WHAT IS BEING ASKED -
Whichever lines of the material contain "Voor", copy each of them.

INFORMATION PROVIDED -
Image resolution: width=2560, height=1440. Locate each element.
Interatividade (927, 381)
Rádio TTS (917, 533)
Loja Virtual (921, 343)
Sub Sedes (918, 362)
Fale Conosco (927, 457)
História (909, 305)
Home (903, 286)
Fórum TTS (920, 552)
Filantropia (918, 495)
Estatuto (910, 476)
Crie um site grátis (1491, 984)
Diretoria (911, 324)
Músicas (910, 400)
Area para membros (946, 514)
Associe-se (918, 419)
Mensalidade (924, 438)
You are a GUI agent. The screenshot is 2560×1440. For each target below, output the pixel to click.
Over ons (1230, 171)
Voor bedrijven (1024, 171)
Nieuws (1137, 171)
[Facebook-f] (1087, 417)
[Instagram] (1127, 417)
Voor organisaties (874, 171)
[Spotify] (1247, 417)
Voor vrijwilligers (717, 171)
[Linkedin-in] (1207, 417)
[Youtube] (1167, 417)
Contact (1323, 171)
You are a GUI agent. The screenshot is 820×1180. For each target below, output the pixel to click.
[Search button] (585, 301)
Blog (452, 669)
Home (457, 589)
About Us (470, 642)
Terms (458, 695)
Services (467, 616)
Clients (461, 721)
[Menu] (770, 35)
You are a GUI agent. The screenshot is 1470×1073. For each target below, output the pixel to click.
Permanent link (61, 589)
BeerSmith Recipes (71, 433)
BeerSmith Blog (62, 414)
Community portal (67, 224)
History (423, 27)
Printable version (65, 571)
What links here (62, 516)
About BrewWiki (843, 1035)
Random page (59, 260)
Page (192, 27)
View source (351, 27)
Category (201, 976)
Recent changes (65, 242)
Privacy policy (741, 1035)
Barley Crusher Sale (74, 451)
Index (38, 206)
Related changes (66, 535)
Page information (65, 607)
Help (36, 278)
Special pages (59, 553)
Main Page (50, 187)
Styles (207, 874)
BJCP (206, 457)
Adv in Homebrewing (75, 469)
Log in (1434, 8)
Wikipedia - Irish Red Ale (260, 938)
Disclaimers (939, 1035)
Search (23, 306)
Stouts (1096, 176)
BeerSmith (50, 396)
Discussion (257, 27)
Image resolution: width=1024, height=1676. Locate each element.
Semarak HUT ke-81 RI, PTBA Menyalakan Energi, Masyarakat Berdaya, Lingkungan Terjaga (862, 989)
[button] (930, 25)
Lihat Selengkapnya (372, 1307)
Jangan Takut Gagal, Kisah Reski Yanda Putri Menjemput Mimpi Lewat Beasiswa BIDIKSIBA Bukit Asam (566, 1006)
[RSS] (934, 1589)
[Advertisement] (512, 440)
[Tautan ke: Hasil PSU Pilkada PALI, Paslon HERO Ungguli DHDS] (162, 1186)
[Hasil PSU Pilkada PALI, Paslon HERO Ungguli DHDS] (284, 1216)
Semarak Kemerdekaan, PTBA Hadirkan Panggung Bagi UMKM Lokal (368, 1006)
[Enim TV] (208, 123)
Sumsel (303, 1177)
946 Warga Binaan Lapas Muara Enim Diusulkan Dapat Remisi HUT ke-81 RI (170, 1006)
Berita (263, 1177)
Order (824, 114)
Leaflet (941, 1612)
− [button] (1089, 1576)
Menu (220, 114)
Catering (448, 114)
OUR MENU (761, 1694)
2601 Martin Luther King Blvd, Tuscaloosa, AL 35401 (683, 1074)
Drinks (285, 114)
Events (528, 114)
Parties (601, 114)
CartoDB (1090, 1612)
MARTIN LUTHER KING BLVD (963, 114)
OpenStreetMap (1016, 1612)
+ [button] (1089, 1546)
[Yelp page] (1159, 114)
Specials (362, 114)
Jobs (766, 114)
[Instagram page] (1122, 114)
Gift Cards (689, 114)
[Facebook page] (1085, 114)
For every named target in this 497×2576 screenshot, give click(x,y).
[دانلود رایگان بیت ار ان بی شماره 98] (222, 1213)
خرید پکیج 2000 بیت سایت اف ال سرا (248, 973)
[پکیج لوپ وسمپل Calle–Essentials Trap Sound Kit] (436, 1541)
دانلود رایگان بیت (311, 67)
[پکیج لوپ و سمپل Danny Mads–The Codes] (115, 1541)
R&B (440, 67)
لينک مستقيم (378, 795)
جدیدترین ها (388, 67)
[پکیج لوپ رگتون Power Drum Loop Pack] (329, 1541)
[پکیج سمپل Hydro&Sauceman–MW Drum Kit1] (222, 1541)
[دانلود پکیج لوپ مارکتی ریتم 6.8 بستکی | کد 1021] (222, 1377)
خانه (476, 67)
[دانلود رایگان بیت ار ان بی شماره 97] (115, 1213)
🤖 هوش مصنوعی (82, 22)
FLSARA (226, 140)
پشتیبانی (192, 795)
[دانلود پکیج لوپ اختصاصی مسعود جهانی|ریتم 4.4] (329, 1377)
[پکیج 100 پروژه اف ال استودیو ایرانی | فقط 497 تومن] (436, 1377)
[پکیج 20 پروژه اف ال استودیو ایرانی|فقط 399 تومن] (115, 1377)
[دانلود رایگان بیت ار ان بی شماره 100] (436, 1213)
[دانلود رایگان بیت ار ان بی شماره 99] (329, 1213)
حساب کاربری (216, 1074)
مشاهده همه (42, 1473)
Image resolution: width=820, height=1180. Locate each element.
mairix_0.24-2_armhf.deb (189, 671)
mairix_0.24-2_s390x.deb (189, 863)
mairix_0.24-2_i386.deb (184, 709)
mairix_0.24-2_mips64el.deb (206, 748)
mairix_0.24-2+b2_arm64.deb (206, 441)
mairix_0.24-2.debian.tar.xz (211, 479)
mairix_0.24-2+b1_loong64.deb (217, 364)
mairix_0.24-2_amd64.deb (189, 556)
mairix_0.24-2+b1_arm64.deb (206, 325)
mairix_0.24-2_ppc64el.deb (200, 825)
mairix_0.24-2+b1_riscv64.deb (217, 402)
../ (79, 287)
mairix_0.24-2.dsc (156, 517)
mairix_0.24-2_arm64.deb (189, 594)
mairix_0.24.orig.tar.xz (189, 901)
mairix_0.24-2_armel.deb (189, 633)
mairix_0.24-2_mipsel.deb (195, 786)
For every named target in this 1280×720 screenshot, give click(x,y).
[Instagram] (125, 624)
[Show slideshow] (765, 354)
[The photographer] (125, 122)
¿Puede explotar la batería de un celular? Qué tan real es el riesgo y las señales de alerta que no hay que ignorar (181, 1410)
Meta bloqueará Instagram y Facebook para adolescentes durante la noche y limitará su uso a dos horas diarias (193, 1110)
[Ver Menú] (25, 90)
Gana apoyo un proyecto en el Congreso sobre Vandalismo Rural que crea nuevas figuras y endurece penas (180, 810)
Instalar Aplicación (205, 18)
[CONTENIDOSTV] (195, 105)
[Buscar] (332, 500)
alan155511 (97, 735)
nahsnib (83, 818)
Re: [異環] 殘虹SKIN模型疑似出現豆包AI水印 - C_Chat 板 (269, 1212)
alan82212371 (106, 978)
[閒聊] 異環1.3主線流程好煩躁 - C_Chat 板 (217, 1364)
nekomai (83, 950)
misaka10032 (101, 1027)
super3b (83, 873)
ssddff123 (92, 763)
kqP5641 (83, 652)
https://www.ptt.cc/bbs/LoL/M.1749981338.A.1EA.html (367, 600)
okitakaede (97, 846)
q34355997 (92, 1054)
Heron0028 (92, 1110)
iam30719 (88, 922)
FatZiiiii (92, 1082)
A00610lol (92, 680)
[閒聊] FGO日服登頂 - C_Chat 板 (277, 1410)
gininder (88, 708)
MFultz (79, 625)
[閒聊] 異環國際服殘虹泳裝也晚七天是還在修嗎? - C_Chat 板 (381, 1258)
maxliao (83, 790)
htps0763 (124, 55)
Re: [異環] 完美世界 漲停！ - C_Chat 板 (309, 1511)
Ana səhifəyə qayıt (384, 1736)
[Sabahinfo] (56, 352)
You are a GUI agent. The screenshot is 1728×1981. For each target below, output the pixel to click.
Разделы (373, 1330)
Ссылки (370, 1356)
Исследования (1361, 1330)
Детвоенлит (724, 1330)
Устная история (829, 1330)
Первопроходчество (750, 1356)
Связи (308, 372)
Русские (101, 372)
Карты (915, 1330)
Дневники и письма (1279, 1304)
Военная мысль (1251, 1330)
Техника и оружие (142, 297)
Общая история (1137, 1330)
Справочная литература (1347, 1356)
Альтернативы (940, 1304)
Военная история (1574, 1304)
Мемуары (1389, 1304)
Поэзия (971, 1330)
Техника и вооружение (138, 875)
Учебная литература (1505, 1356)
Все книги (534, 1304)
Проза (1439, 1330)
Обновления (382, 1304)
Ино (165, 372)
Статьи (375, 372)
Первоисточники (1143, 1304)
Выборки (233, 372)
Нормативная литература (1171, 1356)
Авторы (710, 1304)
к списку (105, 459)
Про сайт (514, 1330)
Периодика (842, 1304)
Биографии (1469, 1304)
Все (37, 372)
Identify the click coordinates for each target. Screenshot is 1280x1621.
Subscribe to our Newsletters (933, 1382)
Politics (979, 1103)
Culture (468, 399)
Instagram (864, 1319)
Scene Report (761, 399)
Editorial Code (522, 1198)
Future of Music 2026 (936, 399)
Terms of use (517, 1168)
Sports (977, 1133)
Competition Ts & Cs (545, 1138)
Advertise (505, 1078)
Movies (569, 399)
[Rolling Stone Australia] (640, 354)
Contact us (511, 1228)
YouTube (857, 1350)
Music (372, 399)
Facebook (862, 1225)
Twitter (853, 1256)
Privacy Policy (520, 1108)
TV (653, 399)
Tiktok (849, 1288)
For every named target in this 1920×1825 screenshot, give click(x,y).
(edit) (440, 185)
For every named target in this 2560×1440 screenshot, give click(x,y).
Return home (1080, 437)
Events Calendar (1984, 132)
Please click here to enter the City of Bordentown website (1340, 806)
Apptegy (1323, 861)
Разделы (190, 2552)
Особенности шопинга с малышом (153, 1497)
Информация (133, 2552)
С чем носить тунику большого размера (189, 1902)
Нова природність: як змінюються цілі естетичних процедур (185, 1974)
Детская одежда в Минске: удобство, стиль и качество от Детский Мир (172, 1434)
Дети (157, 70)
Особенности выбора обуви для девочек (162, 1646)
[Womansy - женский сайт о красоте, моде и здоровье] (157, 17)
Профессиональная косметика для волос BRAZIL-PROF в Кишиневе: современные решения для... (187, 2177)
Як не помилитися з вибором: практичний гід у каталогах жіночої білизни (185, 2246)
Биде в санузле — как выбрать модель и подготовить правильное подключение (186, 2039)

RESPONSE BOX -
Voor bedrijven (1024, 171)
Voor organisaties (874, 171)
Voor vrijwilligers (717, 171)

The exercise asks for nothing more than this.